Bilayer twisting as a mean to isolate connected flat bands in a Kagome lattice through Wigner crystallization

TL;DR

This paper demonstrates that bilayer twisting in Kagome lattices can isolate flat bands, leading to Wigner crystallization and potential for novel quantum phenomena, using first-principles and tight-binding models.

Contribution

It introduces a method to isolate Kagome flat bands via bilayer twisting, enabling exploration of flat-band physics and Wigner crystallization.

Findings

Bilayer twisting isolates Kagome flat bands.

Flat bands become unstable and crystallize due to interactions.

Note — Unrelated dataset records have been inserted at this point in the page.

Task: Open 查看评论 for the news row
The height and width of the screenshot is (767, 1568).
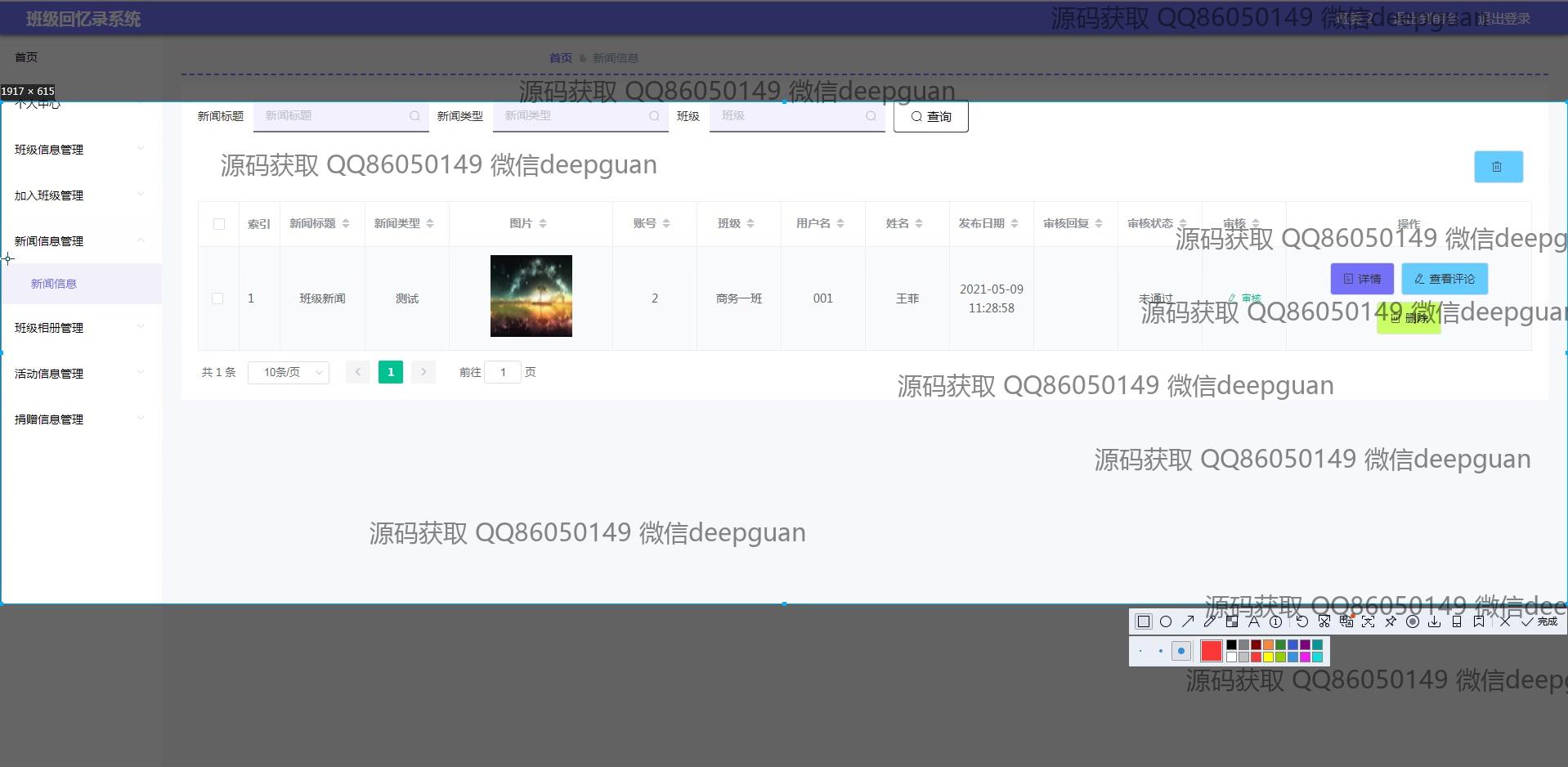Action: point(1444,279)
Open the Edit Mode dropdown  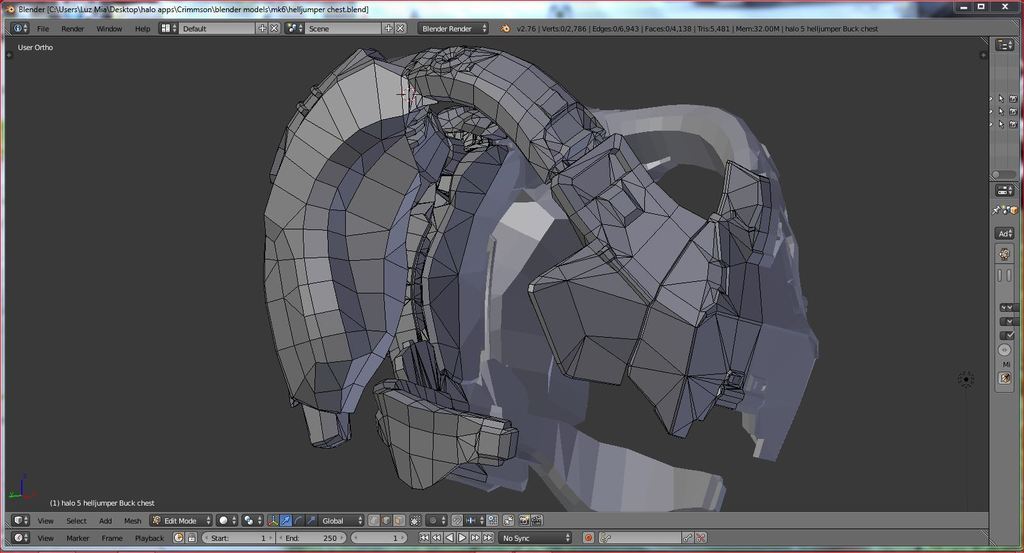(181, 521)
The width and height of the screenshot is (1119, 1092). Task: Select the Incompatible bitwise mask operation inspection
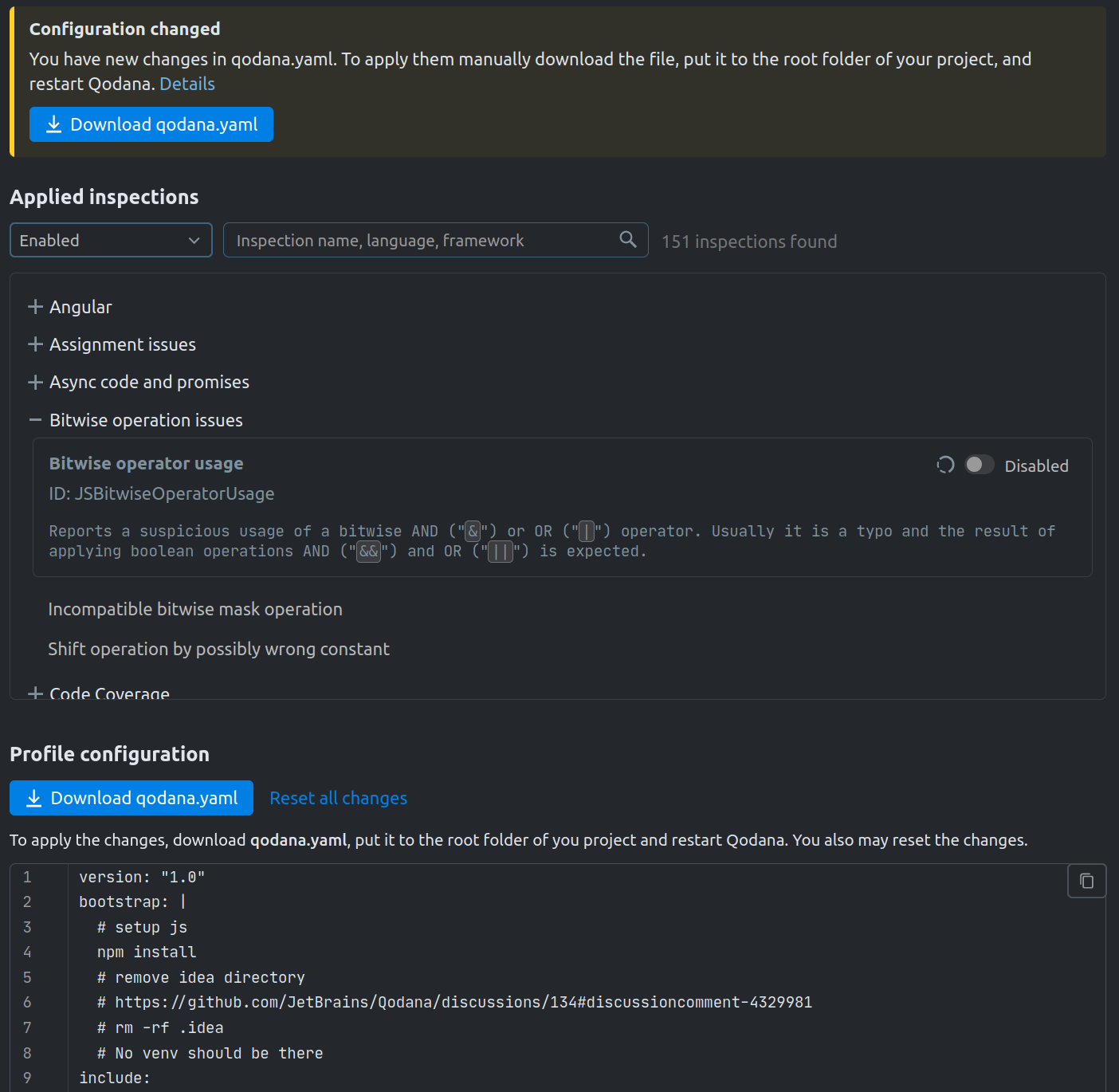(x=195, y=609)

Potential for novel superconductivity and quantum Hall effects.

Abstract

The physics of flat band is novel and rich but difficult to access. In this regard, recently twisting of bilayer van der Waals (vdW)-bounded two-dimensional (2D) materials has attracted much attention, because the reduction of Brillouin zone will eventually lead to a diminishing kinetic energy. Alternatively, one may start with a 2D Kagome lattice, which already possesses flat bands at the Fermi level, but unfortunately these bands connect quadratically to other (dispersive) bands, leading to undesirable effects. Here, we propose, by first-principles calculation and tight-binding modeling, that the same bilayer twisting approach can be used to isolate the Kagome flat bands. As the starting kinetic energy is already vanishingly small, the interlayer vdW potential is always sufficiently large irrespective of the twisting angle. As such the electronic states in the (connected) flat bands become unstable against a spontaneous Wigner crystallization, which is expected to have interesting interplays with other flat-band phenomena such as novel superconductivity and anomalous quantum Hall effect.